1) @ johnson catman: These are the same people who say, “I don’t want the government involved in my Medicare,” or “We need to get rid of Obamacare, but don’t mess with the ACA.”
mnb0 says
Unfortunately, while -- or because -- being Dutch, this is not incomprehensible to me. In 2006 the great minds who rule this country thought it wise to introduce some parts of the American system. The situation is not as bad as described in this blog post. Yet.
garnetstar says
And, one reads of a huge majority of doctors being unhappy and dissatisfied with the practice of medicine, as currently constituted in the US. The undergrads here don’t want to go to med school anymore: vet school and dental school have both surpassed medical school in applications.
The system here is so dysfunctional for everyone, for patients, doctors, even for hospitals and I might think for insurance companies (because it is so extremely chaotic and requires such an immense bureacracy), that I think it will eventually collapse. Only then will we get a sane system: when care is so expensive and so bad that people feel that nothing, even “socialized” medicine, could be worse. And, since that will cost less and be better care, they are right.

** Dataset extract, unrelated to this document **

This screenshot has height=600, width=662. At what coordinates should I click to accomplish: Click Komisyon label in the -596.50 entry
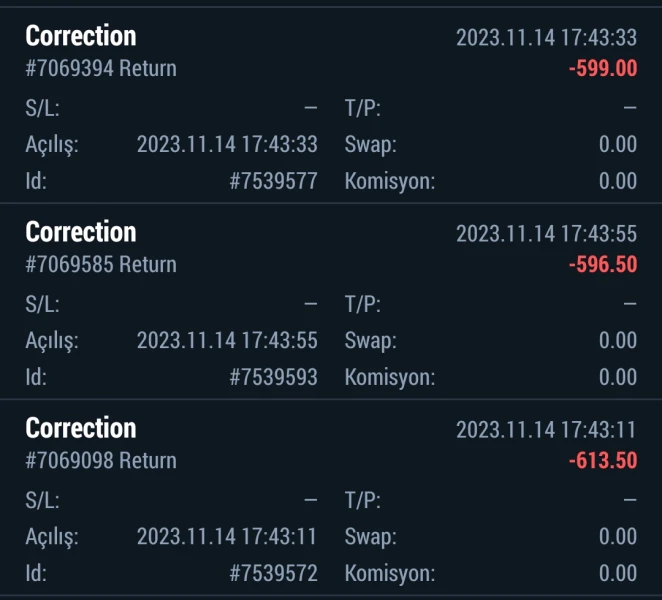tap(390, 377)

But, to pry those who are profiting from this system loose from their profits, the system will have to sink into depths of dysfunction that we haven’t seen yet, and may not be able to imagine.
Dunc says
@9: Yeah, but it’s creating a lot of “shareholder value”…
abusedbypenguins says
I’m a Vietnam veteran and I paid $2300.00 for cataract surgery on one eye two days ago because the VA threw me under the bus. In 12 days I get to pay another $2300.00 for the other eye. The VA is totally mismanaged and they don’t care.
robertbaden says
$900 for the facility for the spinal injections.